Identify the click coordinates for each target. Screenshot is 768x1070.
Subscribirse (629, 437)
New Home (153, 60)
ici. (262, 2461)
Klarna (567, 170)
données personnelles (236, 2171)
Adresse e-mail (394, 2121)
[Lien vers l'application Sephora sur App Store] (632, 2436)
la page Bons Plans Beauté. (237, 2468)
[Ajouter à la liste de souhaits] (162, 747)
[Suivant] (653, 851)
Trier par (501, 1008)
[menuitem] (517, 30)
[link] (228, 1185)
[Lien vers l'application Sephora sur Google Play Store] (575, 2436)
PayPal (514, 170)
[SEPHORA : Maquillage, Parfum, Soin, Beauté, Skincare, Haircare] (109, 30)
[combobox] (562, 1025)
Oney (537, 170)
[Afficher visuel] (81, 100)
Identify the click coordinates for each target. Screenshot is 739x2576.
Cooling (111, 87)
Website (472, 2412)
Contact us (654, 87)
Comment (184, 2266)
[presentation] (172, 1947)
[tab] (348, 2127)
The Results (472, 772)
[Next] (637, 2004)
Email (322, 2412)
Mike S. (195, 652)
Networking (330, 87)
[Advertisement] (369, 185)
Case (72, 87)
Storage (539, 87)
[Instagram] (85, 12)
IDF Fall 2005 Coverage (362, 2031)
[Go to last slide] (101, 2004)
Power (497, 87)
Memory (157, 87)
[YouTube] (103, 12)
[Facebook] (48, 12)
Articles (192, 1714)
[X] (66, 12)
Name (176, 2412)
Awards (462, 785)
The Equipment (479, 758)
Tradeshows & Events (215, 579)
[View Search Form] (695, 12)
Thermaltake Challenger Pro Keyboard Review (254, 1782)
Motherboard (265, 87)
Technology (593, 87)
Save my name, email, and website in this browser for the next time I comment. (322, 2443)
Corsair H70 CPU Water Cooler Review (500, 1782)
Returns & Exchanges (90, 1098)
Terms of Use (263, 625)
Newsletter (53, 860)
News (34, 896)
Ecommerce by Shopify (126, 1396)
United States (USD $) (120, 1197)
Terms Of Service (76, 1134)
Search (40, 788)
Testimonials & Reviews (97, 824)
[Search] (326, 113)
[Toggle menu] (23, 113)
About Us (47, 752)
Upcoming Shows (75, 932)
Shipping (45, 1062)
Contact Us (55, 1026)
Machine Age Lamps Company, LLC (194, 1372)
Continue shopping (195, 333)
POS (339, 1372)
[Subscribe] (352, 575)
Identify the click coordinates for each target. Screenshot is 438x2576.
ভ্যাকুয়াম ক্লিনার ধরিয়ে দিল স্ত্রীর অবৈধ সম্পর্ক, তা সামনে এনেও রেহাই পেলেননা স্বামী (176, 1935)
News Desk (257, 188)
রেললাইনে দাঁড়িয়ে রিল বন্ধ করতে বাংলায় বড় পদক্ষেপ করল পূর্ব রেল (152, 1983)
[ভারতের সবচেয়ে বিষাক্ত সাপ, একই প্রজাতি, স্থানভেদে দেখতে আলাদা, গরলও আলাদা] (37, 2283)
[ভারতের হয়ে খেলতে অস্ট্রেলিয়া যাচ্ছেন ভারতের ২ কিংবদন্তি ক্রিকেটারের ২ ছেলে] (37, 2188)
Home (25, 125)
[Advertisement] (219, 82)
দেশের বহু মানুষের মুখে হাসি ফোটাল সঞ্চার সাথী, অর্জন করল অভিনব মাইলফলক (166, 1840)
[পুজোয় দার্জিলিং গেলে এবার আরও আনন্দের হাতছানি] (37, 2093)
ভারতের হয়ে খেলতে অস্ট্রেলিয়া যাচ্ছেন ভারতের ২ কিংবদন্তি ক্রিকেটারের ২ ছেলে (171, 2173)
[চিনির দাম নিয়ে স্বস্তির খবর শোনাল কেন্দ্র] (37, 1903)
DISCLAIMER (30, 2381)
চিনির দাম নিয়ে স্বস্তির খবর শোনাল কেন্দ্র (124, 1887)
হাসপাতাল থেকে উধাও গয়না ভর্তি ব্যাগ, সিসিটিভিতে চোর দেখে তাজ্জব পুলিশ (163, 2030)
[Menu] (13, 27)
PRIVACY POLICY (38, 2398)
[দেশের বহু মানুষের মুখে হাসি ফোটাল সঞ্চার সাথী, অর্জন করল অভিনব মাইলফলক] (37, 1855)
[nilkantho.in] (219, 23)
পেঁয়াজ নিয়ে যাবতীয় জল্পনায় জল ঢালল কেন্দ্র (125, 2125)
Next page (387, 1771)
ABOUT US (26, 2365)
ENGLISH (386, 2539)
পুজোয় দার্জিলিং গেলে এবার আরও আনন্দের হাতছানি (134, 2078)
========
From the listing above, the lines starting with the one that has "[menuitem] (517, 30)" and running through the one that has "Case (72, 87)" should be copied exactly, ends included.

- Result
[menuitem] (517, 30)
[link] (228, 1185)
[Lien vers l'application Sephora sur Google Play Store] (575, 2436)
PayPal (514, 170)
[SEPHORA : Maquillage, Parfum, Soin, Beauté, Skincare, Haircare] (109, 30)
[combobox] (562, 1025)
Oney (537, 170)
[Afficher visuel] (81, 100)
Identify the click coordinates for each target. Screenshot is 739x2576.
Cooling (111, 87)
Website (472, 2412)
Contact us (654, 87)
Comment (184, 2266)
[presentation] (172, 1947)
[tab] (348, 2127)
The Results (472, 772)
[Next] (637, 2004)
Email (322, 2412)
Mike S. (195, 652)
Networking (330, 87)
[Advertisement] (369, 185)
Case (72, 87)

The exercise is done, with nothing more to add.